▸ Work required:
Rewrite all of the following entries with "computer-use agent" changed to "desktop operator" wherever it appears, leaving everything else the same.

▸ Data supplied:
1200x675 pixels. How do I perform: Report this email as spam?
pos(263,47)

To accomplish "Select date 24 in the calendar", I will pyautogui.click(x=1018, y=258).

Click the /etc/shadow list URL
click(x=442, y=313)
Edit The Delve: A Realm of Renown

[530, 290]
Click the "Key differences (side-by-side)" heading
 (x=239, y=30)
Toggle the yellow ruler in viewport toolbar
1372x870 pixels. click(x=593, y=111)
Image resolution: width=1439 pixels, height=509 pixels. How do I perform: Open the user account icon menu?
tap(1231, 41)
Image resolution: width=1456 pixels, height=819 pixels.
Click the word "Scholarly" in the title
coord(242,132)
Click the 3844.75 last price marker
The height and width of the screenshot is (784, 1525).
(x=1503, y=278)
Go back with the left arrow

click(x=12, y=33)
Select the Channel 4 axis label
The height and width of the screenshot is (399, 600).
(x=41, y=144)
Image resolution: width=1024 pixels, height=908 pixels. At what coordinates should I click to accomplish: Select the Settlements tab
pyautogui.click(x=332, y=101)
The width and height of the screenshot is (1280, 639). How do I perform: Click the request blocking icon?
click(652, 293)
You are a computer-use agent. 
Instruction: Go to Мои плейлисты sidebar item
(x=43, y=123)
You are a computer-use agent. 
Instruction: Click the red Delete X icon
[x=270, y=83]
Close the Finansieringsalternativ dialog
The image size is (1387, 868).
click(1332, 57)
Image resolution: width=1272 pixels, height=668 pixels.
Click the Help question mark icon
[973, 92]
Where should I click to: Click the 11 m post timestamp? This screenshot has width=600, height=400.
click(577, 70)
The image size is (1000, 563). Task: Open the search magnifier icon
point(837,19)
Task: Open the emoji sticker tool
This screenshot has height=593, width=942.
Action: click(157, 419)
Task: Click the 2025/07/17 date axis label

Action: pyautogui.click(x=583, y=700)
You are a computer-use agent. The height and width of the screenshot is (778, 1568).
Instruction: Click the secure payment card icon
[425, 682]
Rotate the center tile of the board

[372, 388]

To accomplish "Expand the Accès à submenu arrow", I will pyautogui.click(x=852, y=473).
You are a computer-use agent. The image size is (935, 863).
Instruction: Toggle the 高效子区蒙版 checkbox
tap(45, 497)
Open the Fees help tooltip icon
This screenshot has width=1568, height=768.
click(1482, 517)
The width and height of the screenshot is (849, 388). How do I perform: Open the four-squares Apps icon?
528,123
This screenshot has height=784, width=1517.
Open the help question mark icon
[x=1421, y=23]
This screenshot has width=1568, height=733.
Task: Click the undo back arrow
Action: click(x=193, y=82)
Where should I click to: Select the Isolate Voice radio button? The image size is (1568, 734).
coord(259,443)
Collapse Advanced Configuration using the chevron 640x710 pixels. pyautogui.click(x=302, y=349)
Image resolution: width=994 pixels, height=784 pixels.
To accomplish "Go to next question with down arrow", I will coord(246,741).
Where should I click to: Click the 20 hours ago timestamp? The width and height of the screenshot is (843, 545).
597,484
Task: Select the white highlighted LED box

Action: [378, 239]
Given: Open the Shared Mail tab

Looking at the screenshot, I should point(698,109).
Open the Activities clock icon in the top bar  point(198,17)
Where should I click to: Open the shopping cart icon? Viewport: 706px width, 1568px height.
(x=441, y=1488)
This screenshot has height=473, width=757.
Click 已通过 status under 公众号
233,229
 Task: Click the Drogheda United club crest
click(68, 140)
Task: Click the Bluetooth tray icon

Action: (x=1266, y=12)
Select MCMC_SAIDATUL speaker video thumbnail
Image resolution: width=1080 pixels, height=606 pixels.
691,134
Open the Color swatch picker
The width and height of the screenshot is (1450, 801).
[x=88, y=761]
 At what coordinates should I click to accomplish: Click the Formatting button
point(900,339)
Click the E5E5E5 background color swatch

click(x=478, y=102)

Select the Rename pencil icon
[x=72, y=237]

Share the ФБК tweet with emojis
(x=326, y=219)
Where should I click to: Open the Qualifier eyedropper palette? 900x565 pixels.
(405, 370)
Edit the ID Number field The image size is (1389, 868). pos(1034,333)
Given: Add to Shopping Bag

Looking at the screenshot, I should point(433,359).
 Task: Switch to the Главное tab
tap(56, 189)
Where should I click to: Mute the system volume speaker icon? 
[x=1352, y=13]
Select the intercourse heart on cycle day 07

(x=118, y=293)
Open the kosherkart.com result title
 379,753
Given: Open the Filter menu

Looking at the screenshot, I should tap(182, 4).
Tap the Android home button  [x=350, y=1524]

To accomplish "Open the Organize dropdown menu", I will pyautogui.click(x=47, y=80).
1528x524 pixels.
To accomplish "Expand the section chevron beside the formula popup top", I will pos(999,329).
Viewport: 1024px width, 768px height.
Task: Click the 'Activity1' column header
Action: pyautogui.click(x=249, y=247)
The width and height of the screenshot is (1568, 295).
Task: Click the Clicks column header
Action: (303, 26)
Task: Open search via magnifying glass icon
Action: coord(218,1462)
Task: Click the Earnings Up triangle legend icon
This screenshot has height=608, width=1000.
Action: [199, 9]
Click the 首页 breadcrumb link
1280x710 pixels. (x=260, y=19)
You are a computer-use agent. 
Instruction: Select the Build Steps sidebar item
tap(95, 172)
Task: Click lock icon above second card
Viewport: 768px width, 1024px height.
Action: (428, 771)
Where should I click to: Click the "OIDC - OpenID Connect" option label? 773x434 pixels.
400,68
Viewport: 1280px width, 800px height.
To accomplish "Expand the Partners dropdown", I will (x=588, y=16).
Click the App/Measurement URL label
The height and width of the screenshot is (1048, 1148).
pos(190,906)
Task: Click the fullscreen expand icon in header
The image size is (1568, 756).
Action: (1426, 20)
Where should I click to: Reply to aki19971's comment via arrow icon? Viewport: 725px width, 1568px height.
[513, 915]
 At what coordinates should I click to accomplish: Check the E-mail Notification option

▸ Right answer:
1200x675 pixels. How do I perform: Report this email as spam?
pos(263,47)

To accomplish "Select date 24 in the calendar", I will pyautogui.click(x=1018, y=258).

Click the /etc/shadow list URL
click(x=442, y=313)
Edit The Delve: A Realm of Renown

[530, 290]
Click the "Key differences (side-by-side)" heading
 (x=239, y=30)
Toggle the yellow ruler in viewport toolbar
1372x870 pixels. click(x=593, y=111)
Image resolution: width=1439 pixels, height=509 pixels. How do I perform: Open the user account icon menu?
tap(1231, 41)
Image resolution: width=1456 pixels, height=819 pixels.
Click the word "Scholarly" in the title
coord(242,132)
Click the 3844.75 last price marker
The height and width of the screenshot is (784, 1525).
(x=1503, y=278)
Go back with the left arrow

click(x=12, y=33)
Select the Channel 4 axis label
The height and width of the screenshot is (399, 600).
(x=41, y=144)
Image resolution: width=1024 pixels, height=908 pixels. At what coordinates should I click to accomplish: Select the Settlements tab
pyautogui.click(x=332, y=101)
The width and height of the screenshot is (1280, 639). How do I perform: Click the request blocking icon?
click(652, 293)
You are a desktop operator. 
Instruction: Go to Мои плейлисты sidebar item
(x=43, y=123)
You are a desktop operator. 
Instruction: Click the red Delete X icon
[x=270, y=83]
Close the Finansieringsalternativ dialog
The image size is (1387, 868).
click(1332, 57)
Image resolution: width=1272 pixels, height=668 pixels.
Click the Help question mark icon
[973, 92]
Where should I click to: Click the 11 m post timestamp? This screenshot has width=600, height=400.
click(577, 70)
The image size is (1000, 563). Task: Open the search magnifier icon
point(837,19)
Task: Open the emoji sticker tool
This screenshot has height=593, width=942.
Action: click(157, 419)
Task: Click the 2025/07/17 date axis label

Action: pyautogui.click(x=583, y=700)
You are a desktop operator. The height and width of the screenshot is (778, 1568).
Instruction: Click the secure payment card icon
[425, 682]
Rotate the center tile of the board

[372, 388]

To accomplish "Expand the Accès à submenu arrow", I will pyautogui.click(x=852, y=473).
You are a desktop operator. The image size is (935, 863).
Instruction: Toggle the 高效子区蒙版 checkbox
tap(45, 497)
Open the Fees help tooltip icon
This screenshot has width=1568, height=768.
click(1482, 517)
The width and height of the screenshot is (849, 388). How do I perform: Open the four-squares Apps icon?
528,123
This screenshot has height=784, width=1517.
Open the help question mark icon
[x=1421, y=23]
This screenshot has width=1568, height=733.
Task: Click the undo back arrow
Action: click(x=193, y=82)
Where should I click to: Select the Isolate Voice radio button? The image size is (1568, 734).
coord(259,443)
Collapse Advanced Configuration using the chevron 640x710 pixels. pyautogui.click(x=302, y=349)
Image resolution: width=994 pixels, height=784 pixels.
To accomplish "Go to next question with down arrow", I will coord(246,741).
Where should I click to: Click the 20 hours ago timestamp? The width and height of the screenshot is (843, 545).
597,484
Task: Select the white highlighted LED box

Action: [378, 239]
Given: Open the Shared Mail tab

Looking at the screenshot, I should point(698,109).
Open the Activities clock icon in the top bar  point(198,17)
Where should I click to: Open the shopping cart icon? Viewport: 706px width, 1568px height.
(x=441, y=1488)
This screenshot has height=473, width=757.
Click 已通过 status under 公众号
233,229
 Task: Click the Drogheda United club crest
click(68, 140)
Task: Click the Bluetooth tray icon

Action: (x=1266, y=12)
Select MCMC_SAIDATUL speaker video thumbnail
Image resolution: width=1080 pixels, height=606 pixels.
691,134
Open the Color swatch picker
The width and height of the screenshot is (1450, 801).
[x=88, y=761]
 At what coordinates should I click to accomplish: Click the Formatting button
point(900,339)
Click the E5E5E5 background color swatch

click(x=478, y=102)

Select the Rename pencil icon
[x=72, y=237]

Share the ФБК tweet with emojis
(x=326, y=219)
Where should I click to: Open the Qualifier eyedropper palette? 900x565 pixels.
(405, 370)
Edit the ID Number field The image size is (1389, 868). pos(1034,333)
Given: Add to Shopping Bag

Looking at the screenshot, I should point(433,359).
 Task: Switch to the Главное tab
tap(56, 189)
Where should I click to: Mute the system volume speaker icon? 
[x=1352, y=13]
Select the intercourse heart on cycle day 07

(x=118, y=293)
Open the kosherkart.com result title
 379,753
Given: Open the Filter menu

Looking at the screenshot, I should tap(182, 4).
Tap the Android home button  [x=350, y=1524]

To accomplish "Open the Organize dropdown menu", I will pyautogui.click(x=47, y=80).
1528x524 pixels.
To accomplish "Expand the section chevron beside the formula popup top", I will pos(999,329).
Viewport: 1024px width, 768px height.
Task: Click the 'Activity1' column header
Action: pyautogui.click(x=249, y=247)
The width and height of the screenshot is (1568, 295).
Task: Click the Clicks column header
Action: (303, 26)
Task: Open search via magnifying glass icon
Action: coord(218,1462)
Task: Click the Earnings Up triangle legend icon
This screenshot has height=608, width=1000.
Action: [199, 9]
Click the 首页 breadcrumb link
1280x710 pixels. (x=260, y=19)
You are a desktop operator. 
Instruction: Select the Build Steps sidebar item
tap(95, 172)
Task: Click lock icon above second card
Viewport: 768px width, 1024px height.
Action: (428, 771)
Where should I click to: Click the "OIDC - OpenID Connect" option label? 773x434 pixels.
400,68
Viewport: 1280px width, 800px height.
To accomplish "Expand the Partners dropdown", I will (x=588, y=16).
Click the App/Measurement URL label
The height and width of the screenshot is (1048, 1148).
pos(190,906)
Task: Click the fullscreen expand icon in header
The image size is (1568, 756).
Action: (1426, 20)
Where should I click to: Reply to aki19971's comment via arrow icon? Viewport: 725px width, 1568px height.
[513, 915]
 At what coordinates should I click to accomplish: Check the E-mail Notification option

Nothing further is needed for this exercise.